Lucía Simón Medina Work About Texts

Bringing Felkel´s table into space

2018, 16 Notations of 59 X 42 cm and sound piece of 4:34 min.

Twin touch markers on markers paper. Voice: Heidi Gregory

"Bringing Felkel ́s table into space" is a serie of 16 notations referring to the first list of prime numbers and factors up to the number 144,000, written by Anton Felkel in 1776. Each of them represents the area of a  15 square meters diagram that visualizes the decomposition of a number in possible pairs of prime numbers which, if summed up, come to a same result. This is related to RSA, one of the first Public-Key Cryptographic system is based on the challenge to decompose a very large number in two prime factors.

In mathematics, a prime number is a natural number greater than 1 that has only two distinct divisors: itself and 1.  On the contrary, composite numbers are natural numbers that have some natural divisor aside from themselves and 1 and therefore, can be factorized. Factoring a number means simplifying its expression in terms of „fundamental blocks“,  which are called factors. For example, factoring a composite number means writing it as a product of prime numbers.

The history of the construction, organization, correction, and publication of factor tables from 1657 to 1817, was a labour of a considerable magnitude that pushed mathematicians and calculators to organize themselves in networks.  Around 1660, John Pells was the first English mathematician to motivate others to calculate a large factor table,  for which he saw many applications.

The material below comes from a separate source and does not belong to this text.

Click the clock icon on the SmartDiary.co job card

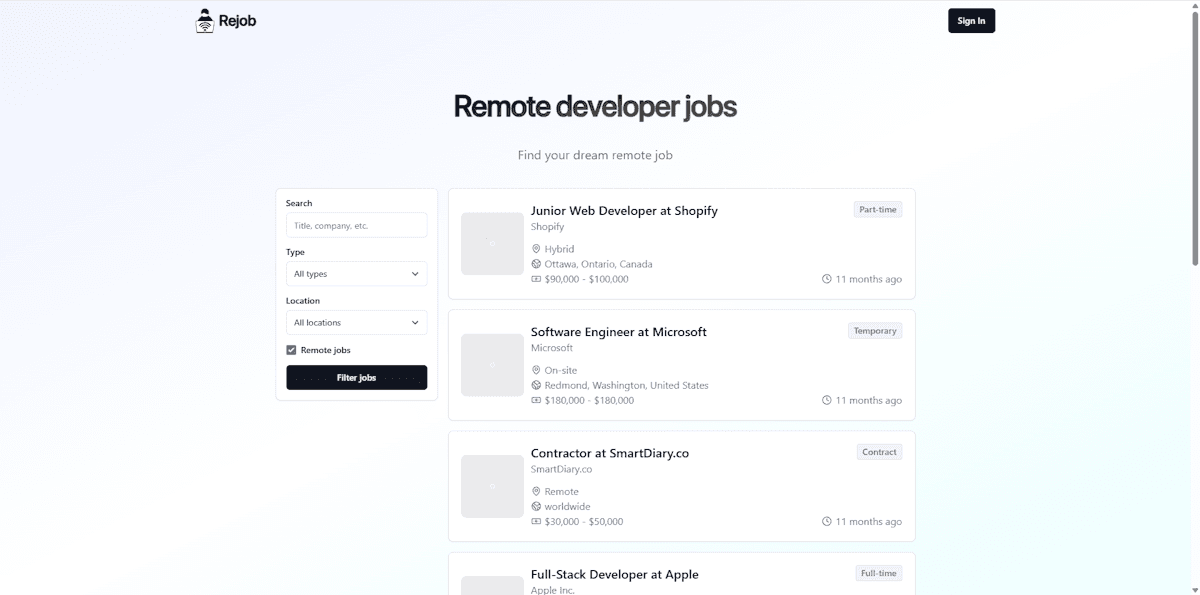(827, 521)
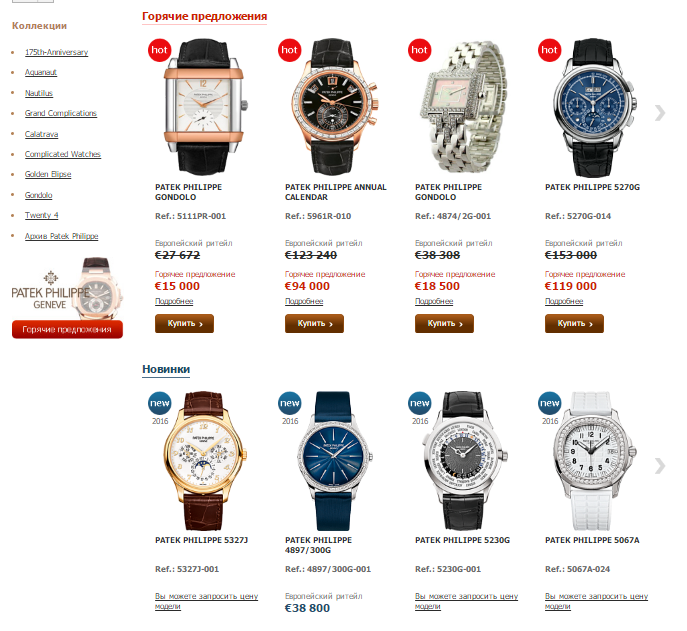Open the Patek Philippe archive link
This screenshot has height=631, width=687.
[61, 236]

About a century later (1770), Johan Heinrich Lambert, a Swiss polymath, launched a table project that was to engage many human computers and mathematicians in the (re) production and extension of Pell‘s table.  Anton Felkel was a Polish-Austrian mathematician, who devoted several years of his life to write lists of prime numbers and factors.

Felkel‘s table of factors was one of the several interesting projects spawned by Lambert’s call for tables.  Calculating the interval from 1 to 144.000 took him two months of work and he hoped to reach 10 millions several years later.

The construction of factor tables is connected to the development of primality tests and factoring algorithms. Since the advent of the digital computer and even more since the invention of RSA Public-Key Cryptosystems in 1978, primality tests and factoring algorithms are considered as an important research field for mathematics and its applications. A topic that before 1945 was only interesting for some mathematicians, it has become interesting worldwide due to its relationship with digital cryptosystems used for the privacy and security of digital users.